#### Activity:
Pull out every line from the line containing "Instruction: Collapse the" through the end of the material, both ends included, and reproduce it exactly. Keep pictures out.
__________________________________________________
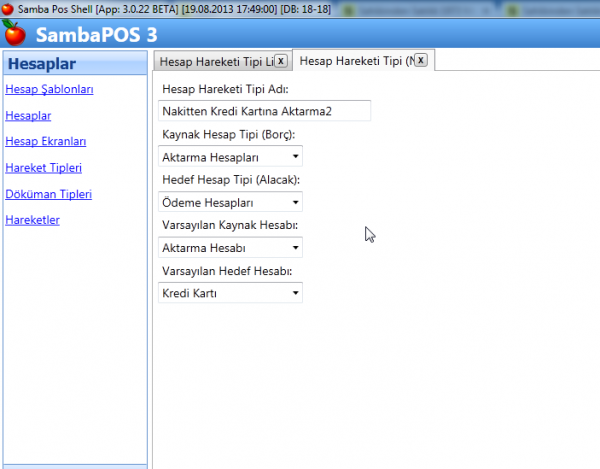Open Hesap Şablonları from the sidebar
This screenshot has width=600, height=469.
(x=49, y=90)
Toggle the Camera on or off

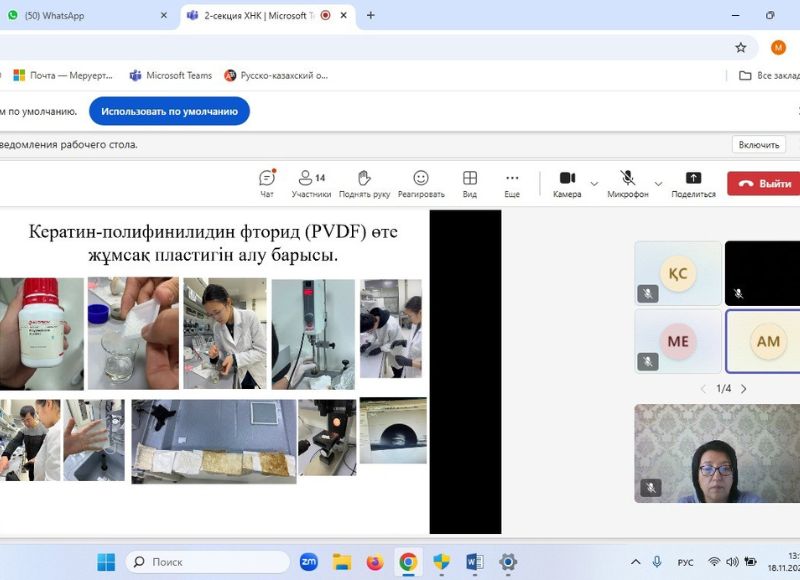(x=567, y=182)
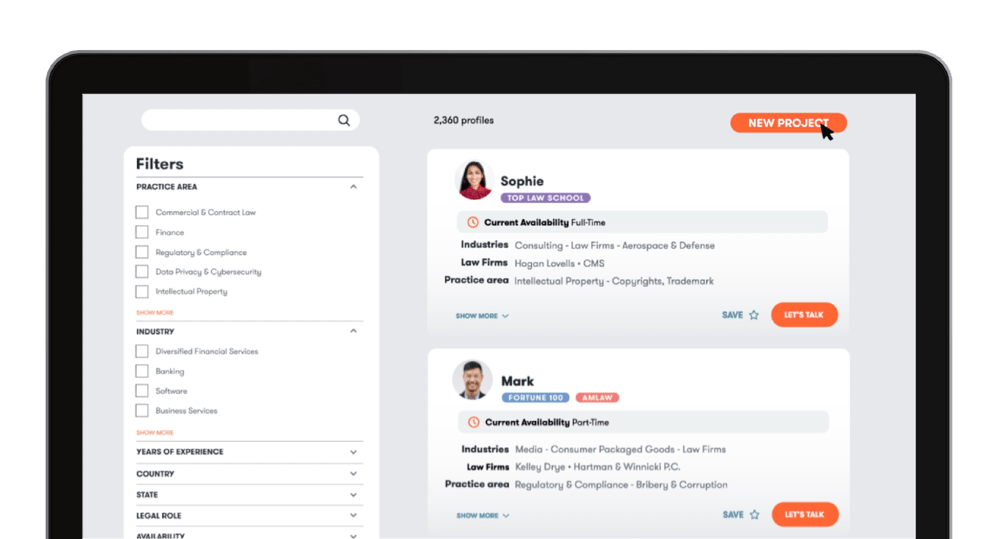Click the clock icon in Mark's availability bar
Viewport: 1000px width, 539px height.
tap(473, 422)
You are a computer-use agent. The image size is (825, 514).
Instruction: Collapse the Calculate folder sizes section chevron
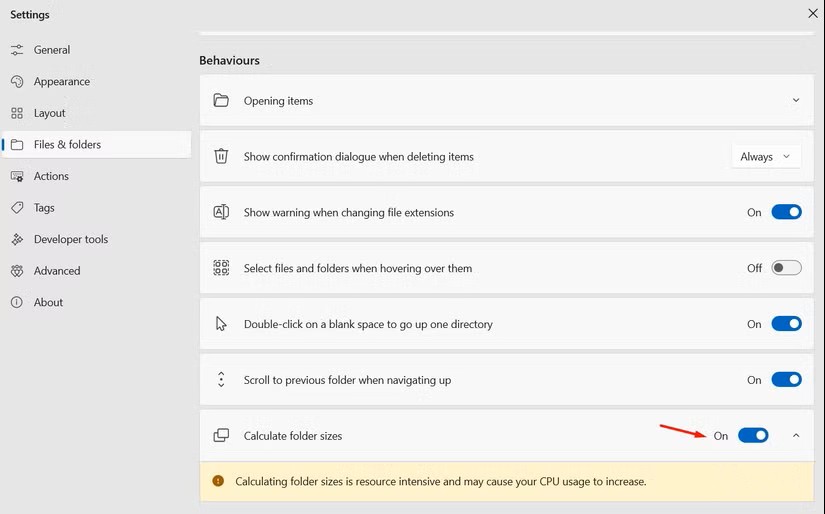[x=796, y=435]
__________________________________________________
#### Solution:
Instruction: Collapse the Calculate folder sizes section chevron
[x=796, y=435]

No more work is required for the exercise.